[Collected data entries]

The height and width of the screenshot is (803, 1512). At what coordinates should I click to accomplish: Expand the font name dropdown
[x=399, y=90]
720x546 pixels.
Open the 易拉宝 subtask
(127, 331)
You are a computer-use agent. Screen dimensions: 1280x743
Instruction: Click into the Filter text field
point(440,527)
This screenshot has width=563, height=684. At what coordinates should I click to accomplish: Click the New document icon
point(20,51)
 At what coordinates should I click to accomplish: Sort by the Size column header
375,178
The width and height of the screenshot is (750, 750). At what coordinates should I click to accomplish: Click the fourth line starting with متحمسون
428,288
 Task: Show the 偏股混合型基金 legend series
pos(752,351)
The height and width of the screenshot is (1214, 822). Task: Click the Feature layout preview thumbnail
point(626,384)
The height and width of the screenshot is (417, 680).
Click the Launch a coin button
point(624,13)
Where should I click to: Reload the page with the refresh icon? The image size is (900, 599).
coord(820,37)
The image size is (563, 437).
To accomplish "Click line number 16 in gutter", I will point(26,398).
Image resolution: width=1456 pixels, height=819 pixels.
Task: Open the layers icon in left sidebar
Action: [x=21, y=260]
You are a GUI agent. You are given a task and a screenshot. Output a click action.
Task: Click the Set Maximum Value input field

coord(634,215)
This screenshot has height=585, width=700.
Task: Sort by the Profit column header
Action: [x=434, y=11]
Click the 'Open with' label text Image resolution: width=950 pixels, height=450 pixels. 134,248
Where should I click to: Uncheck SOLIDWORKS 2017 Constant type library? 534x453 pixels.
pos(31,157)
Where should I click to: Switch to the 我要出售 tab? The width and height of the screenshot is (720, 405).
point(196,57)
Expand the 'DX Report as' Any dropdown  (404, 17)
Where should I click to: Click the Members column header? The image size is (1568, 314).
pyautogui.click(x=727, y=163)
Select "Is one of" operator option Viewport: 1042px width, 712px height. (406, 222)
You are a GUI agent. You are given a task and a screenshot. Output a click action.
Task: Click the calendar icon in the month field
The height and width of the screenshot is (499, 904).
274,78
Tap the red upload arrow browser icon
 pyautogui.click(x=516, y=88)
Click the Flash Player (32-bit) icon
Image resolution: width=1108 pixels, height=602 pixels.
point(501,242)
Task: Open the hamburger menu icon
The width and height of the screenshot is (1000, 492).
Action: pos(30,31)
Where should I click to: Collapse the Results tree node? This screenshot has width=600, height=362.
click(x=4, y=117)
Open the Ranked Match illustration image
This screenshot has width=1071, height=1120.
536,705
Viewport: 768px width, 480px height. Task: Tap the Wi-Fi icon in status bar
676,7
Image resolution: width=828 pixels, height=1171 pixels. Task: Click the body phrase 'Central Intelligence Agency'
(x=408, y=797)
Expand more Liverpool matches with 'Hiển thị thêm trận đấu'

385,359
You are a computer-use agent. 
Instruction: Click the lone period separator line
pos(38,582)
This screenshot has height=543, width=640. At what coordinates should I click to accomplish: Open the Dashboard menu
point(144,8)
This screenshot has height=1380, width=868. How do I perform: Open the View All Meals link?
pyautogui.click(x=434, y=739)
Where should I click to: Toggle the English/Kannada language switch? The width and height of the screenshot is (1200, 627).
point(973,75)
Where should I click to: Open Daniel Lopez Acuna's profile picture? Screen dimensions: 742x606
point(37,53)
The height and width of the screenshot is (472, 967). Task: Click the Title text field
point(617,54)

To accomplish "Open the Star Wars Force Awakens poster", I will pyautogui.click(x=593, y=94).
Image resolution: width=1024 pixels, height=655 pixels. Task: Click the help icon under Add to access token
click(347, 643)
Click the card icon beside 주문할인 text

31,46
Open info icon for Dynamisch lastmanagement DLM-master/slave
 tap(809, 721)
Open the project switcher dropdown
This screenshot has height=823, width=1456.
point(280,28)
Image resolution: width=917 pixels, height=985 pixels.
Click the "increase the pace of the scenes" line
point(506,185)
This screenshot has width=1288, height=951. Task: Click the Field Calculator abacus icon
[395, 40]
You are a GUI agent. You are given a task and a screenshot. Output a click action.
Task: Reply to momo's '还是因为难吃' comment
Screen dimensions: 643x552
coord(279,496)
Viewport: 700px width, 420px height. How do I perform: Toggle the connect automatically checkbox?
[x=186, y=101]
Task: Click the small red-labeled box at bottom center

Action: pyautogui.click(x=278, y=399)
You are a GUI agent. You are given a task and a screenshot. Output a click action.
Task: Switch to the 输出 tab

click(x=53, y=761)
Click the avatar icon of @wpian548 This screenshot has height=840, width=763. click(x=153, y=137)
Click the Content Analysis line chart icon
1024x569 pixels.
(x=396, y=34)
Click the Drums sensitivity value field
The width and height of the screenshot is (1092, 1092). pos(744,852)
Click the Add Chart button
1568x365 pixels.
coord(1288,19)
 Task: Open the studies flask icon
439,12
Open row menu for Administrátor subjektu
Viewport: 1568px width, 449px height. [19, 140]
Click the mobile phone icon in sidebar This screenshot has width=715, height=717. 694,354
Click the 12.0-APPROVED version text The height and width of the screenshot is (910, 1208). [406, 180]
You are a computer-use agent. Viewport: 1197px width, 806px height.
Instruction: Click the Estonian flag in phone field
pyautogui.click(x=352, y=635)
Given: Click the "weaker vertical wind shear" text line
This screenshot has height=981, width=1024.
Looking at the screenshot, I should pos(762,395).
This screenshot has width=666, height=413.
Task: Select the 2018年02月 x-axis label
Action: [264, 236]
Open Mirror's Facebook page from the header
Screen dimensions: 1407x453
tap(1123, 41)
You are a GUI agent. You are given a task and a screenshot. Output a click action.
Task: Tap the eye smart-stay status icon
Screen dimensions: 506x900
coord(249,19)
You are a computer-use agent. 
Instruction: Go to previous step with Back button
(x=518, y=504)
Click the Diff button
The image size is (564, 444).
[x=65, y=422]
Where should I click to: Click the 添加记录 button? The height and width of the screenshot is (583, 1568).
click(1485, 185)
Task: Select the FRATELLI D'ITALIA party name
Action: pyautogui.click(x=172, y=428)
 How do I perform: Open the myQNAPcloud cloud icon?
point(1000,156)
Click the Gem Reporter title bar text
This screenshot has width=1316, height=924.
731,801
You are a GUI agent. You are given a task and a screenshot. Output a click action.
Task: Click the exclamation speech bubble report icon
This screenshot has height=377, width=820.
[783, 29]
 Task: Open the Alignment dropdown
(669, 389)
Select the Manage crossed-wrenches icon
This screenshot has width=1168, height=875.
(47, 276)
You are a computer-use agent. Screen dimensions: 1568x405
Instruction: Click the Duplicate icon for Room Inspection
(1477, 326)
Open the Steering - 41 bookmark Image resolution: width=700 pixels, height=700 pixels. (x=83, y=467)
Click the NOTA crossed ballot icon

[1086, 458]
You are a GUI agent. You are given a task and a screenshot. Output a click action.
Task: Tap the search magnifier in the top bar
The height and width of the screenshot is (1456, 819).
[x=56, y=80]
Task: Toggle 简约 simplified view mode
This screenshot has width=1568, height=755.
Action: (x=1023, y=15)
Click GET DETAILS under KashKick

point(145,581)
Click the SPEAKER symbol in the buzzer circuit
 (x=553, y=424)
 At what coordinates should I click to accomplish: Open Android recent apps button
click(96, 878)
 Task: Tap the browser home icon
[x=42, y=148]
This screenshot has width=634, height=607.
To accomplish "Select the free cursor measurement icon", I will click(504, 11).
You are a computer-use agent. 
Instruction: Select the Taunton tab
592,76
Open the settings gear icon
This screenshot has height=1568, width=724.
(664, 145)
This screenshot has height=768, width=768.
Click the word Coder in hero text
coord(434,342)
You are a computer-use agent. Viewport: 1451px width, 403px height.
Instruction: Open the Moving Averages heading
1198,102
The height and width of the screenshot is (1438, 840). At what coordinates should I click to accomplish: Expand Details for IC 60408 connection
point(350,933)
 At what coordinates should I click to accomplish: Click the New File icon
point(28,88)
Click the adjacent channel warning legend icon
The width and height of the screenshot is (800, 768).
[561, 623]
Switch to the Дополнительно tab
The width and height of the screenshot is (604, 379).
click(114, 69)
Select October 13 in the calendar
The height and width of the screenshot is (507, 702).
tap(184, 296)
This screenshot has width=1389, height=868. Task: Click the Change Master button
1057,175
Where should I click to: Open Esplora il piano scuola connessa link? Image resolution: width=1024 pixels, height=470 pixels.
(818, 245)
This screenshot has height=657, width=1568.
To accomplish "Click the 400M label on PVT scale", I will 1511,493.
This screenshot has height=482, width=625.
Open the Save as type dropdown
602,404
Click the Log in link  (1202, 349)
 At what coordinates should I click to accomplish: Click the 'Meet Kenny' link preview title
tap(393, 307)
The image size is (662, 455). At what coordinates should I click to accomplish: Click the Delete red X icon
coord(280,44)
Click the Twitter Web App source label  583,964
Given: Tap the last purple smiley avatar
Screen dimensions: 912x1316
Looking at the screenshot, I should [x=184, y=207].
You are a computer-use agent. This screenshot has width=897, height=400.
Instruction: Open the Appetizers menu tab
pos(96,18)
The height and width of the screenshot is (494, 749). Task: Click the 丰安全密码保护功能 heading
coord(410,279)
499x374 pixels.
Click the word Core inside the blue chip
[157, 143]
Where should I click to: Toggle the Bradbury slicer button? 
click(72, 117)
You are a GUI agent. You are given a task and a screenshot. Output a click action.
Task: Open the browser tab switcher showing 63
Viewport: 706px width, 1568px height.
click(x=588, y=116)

• **Requirement**:
An exact copy of the lines above, from the one containing "Instruction: Click the Duplicate" through the one containing "Task: Toggle 简约 simplified view mode", is the whole of the answer.

• **Task solution**:
Instruction: Click the Duplicate icon for Room Inspection
(1477, 326)
Open the Steering - 41 bookmark Image resolution: width=700 pixels, height=700 pixels. (x=83, y=467)
Click the NOTA crossed ballot icon

[1086, 458]
You are a GUI agent. You are given a task and a screenshot. Output a click action.
Task: Tap the search magnifier in the top bar
The height and width of the screenshot is (1456, 819).
[x=56, y=80]
Task: Toggle 简约 simplified view mode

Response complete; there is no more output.